The years between the first and second World Wars were the incubation period for the blues.
All the big, brash styles we came to know later, wailing electric guitars, electric bass and punchy brass sections were still years ahead.
It was the burgeoning talent and ingenuity of simple yet amazingly talented working men in places like Mississippi which was laying down the foundations of a great tradition and a guitar technique which we in the future would never improve upon.
If you’re young and have come to the blues lately, you might ask why you need these very old recordings.
The answer is simple – they’re brilliant, inspirational and they are the golden frame around the colourful canvas of the blues.
The truly great Mississippi John Hurt (1893-1966) along with names such as Skip James, Blind Willie Johnson and Son House are the foundation stones of the blues.
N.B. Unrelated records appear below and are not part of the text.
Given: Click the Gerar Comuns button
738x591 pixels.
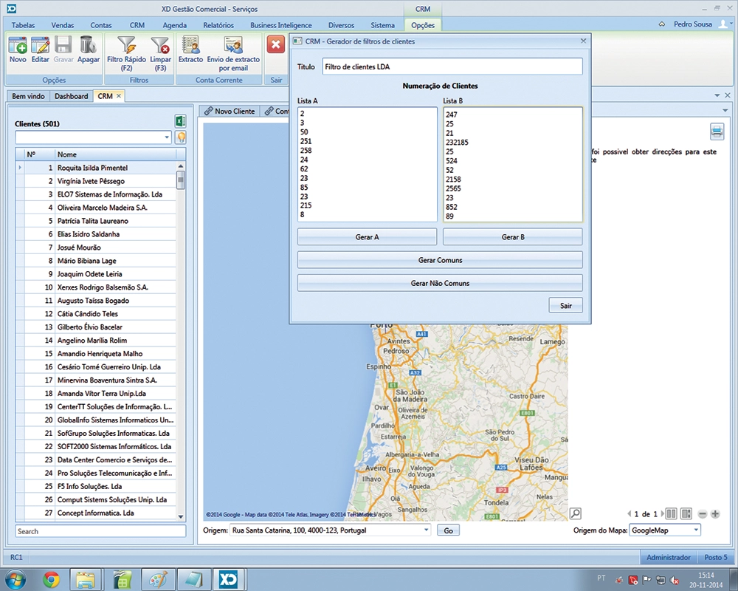Looking at the screenshot, I should pyautogui.click(x=439, y=260).
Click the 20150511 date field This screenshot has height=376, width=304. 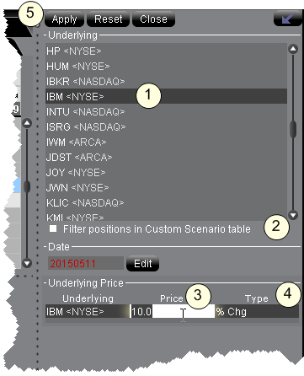(x=86, y=263)
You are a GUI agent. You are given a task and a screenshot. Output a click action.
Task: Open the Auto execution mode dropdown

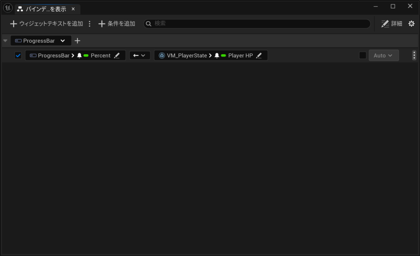click(383, 55)
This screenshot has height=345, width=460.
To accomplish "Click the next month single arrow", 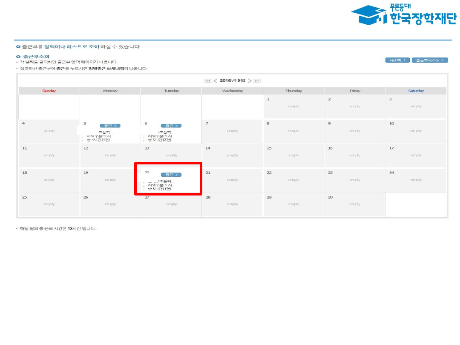I will 250,81.
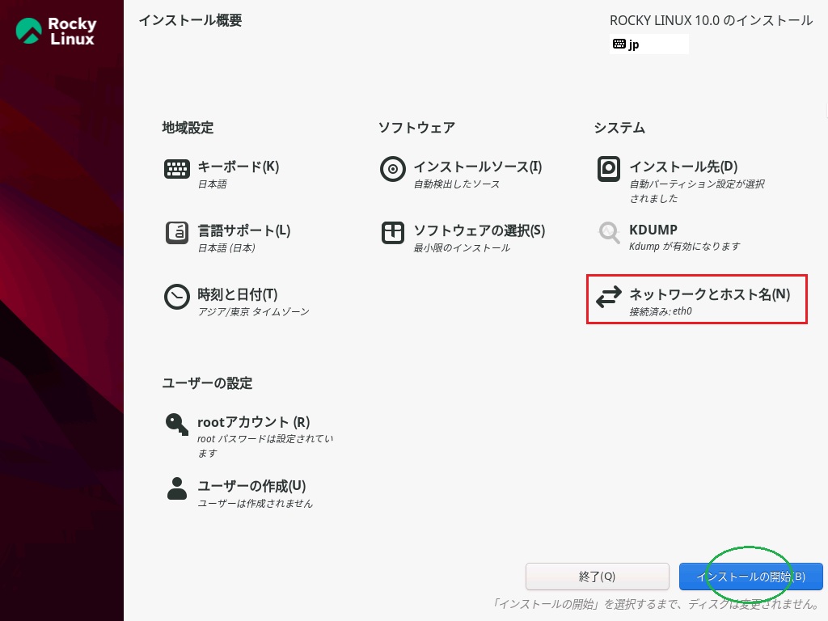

These 19 sparkling tracks recorded for Okeh in 1928 which form Spike Driver Blues belie their age.
Hurt was on fine form. His lilting voice is clear over a superb guitar style all his own, with a technique which would be avidly studied and taken up by every acoustic bluesman since.
The Hurt classics are here; Stack O’Lee, Spike Driver Blues, Candy Man Blues and wonderful religious songs such as Blessed Be The Name and Praying On The Old Camp Ground.
Masterful fingerpicking, graceful vocals, if you don’t already have them, these recordings with James Chumet’s comprehensive 16-page booklet are essential to any blues fan.